В данной же диссертации в качестве предмета исследования выбран «комплекс культурно-исторических связей» масонов и российского дворянства (с. 4), что позволяет поставить и решить «на примере масонских организаций Москвы» ряд новых задач, таких как «степень зависимости российского масонства от комплекса богословских и политических идей», сложившегося в Западной Европе в XVII–XVIII вв.; «влияние православия на масонскую доктрину»; «формы проникновения российских национальных и дворянских культурных традиций» в, казалось бы, наглухо закрытые для влияний извне организации (с. 16); а с другой стороны, выявить формы и способы «культурного воздействия масонских обществ на дворянскую культуру» не в открытом для европейской культуры Петербурге, а в наследнице и хранительнице традиций русской национальной культуры — Москве.
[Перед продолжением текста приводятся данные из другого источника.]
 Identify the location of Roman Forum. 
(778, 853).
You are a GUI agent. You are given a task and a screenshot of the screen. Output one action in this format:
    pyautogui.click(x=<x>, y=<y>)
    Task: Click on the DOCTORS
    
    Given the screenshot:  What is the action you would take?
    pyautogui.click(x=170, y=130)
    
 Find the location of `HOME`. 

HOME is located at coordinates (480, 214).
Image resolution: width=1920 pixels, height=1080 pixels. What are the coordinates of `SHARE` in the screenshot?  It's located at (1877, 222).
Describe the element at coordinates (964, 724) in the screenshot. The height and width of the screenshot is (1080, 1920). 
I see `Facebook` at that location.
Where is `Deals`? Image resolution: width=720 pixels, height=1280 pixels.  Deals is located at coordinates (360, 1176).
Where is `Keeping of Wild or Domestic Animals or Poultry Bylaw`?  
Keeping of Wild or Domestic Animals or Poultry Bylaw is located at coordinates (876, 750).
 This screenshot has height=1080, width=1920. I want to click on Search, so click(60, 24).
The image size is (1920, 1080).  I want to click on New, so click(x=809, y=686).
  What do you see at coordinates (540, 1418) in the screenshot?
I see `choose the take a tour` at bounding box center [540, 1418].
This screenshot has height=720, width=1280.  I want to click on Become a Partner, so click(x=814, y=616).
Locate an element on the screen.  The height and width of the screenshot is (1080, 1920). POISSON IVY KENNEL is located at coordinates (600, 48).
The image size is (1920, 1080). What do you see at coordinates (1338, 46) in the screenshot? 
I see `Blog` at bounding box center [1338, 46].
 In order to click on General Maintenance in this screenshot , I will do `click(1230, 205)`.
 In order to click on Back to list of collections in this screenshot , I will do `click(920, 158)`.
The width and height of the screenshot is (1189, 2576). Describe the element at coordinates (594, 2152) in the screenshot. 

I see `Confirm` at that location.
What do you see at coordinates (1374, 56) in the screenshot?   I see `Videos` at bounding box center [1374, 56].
Последовательное решение этих задач ведет исследователя к достижению заявленной цели «выявления всего комплекса культурно-исторических форм трансформации идей и методов западноевропейского масонства в России конца XVIII–I четверти XIX в.» (с. 15).
Выводы по разделу историографии полны и дают ясное представление о состоянии в изучении данной проблематики (с. 21). Цель исследования и его задачи вытекают из анализа работ предшественников и находят свое воплощение в тексте диссертации. Точно, хотя и с некоторой неполнотой, указана методология научного исследования. Автор дает подробную характеристику источников, на базе которых проведено исследование, выделяя их группы и указывая на особенности и специфику каждой из них (с. 25–31). Логична и хорошо продумана структура диссертации, которая состоит из введения, двух глав, заключения, списка использованных работ и приложения, содержащего сведения об организационной структуре и составе масонских лож Москвы рассматриваемого периода.
Если же говорить о содержательной стороне исследования, то хотелось бы остановиться на нескольких принципиальных для автора теоретических положениях, заявленных во введении и раскрытых в основной части, главным образом во второй главе.
Первый тезис сформулирован при обосновании актуальности работы. Автор оправданно, на наш взгляд, сближает современную культурную ситуацию, для которой характерно увлечение мистицизмом и эзотерикой (как на бытовом уровне, так и в искусстве) с рассматриваемым в диссертации периодом истории, внося соответствующую поправку на элитарность масонства и массовость современных «новоязыческих» и «мистических» течений, получивших распространение в молодежной, и не только, среде (с. 2). Это сопоставление требует анализа и выявления причин сходных, хотя бы по внешним признакам, культурных процессов. Однако автор ограничивается упоминанием о теории fin de siècle (с. 3 и 71) и не идет в своих рассуждениях дальше.